Astir Palace Resort Greece
ATHENS Greece's privatization agency said it concluded the 400 million euro ($437 million) sale of Astir Palace, a luxury seaside resort outside Athens, to Turkish-Arab fund Jermyn Street Real Estate Fund on Thursday.
Greece and Jermyn Street agreed on the sale of a 90 percent stake in the Astir Palace hotel complex in 2014. But the deal stalled after Greece's leftist-led government froze privatizations and an administrative court ruled that planned construction violated national law.
Hurdles were removed when Jermyn Street - which represents investors from Turkey, Abu Dhabi, Dubai, Kuwait and other Emirates - and Greece agreed in January on an amended special zoning plan to align the plot's development with the court's ruling.
Greece's second largest lender, National Bank, which owns most of the shares, and Greece's privatization agency HRADF cashed in 393 million euros from the sale, HRADF said in a statement.
"The positive conclusion of the Astir sale ... is an excellent example of a constructive and productive cooperation between all state institutions and the private sector, opening the way for the country’s growth, " HRADF's chairman Stergios Pitsiorlas said in a statement.

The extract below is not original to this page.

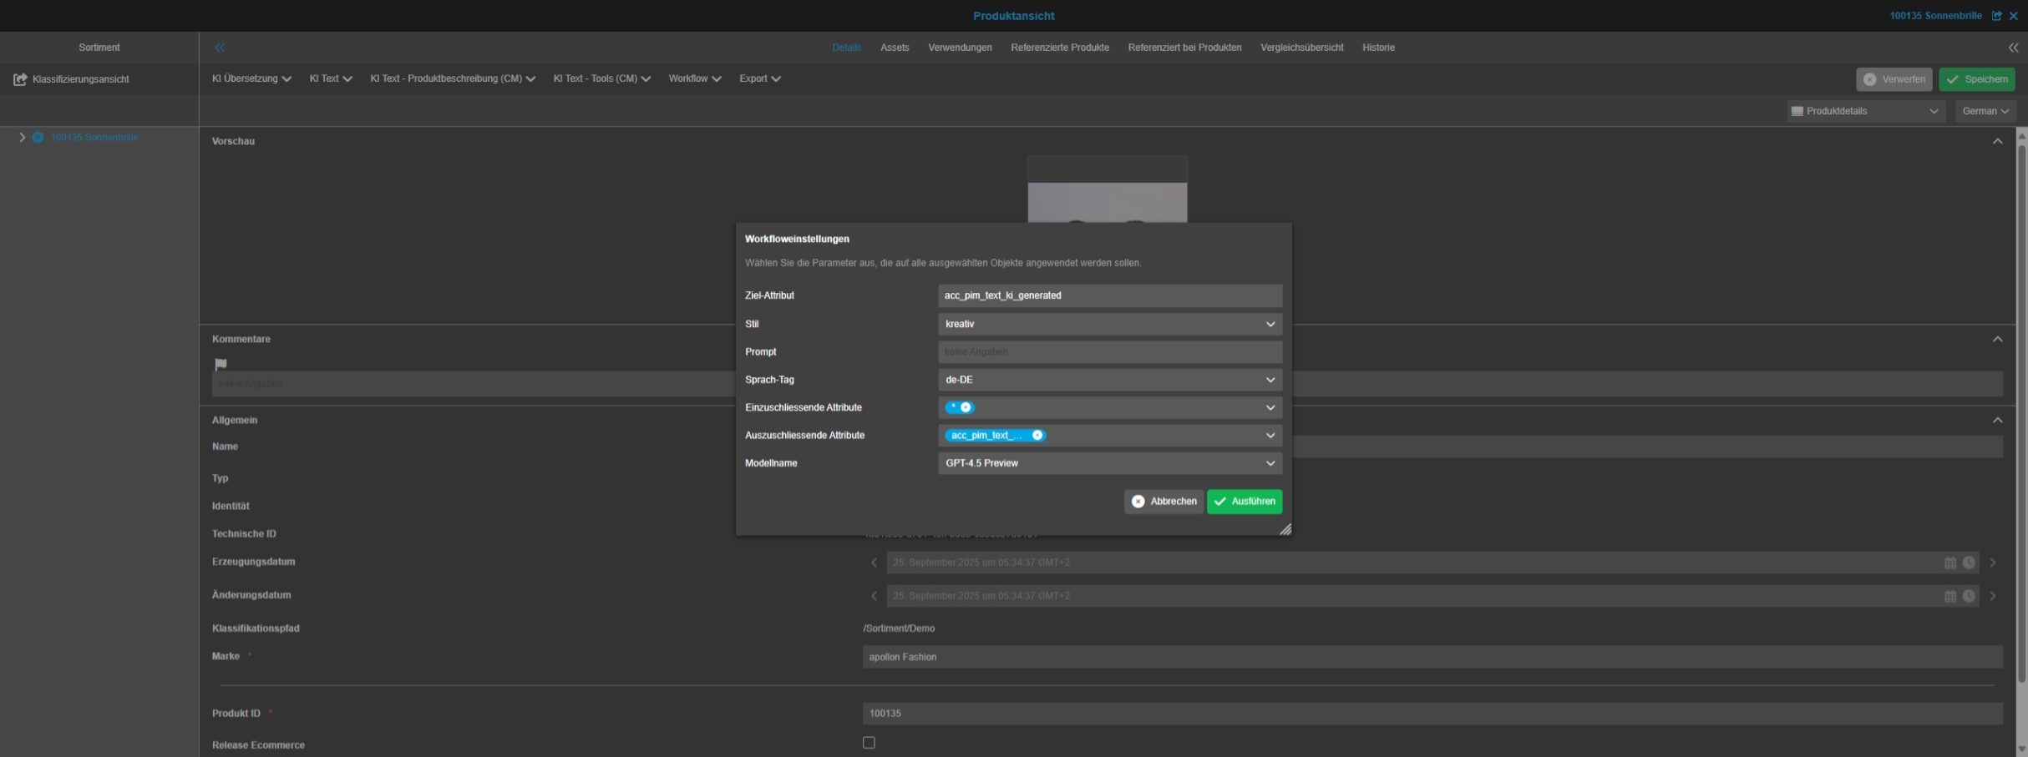This screenshot has width=2028, height=757.
Task: Open product in new window icon at top right
Action: [x=1997, y=16]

Privatizations have been a key condition of Greece's three international bailouts since 2010 but the scheme has produced so far only 3.5 billion euros in revenues, versus an original target of 50 billion due to political resistance and a heavily unionized public sector.
Greece aims at privatization revenues of about six billion euros by 2018 under its latest financial aid program.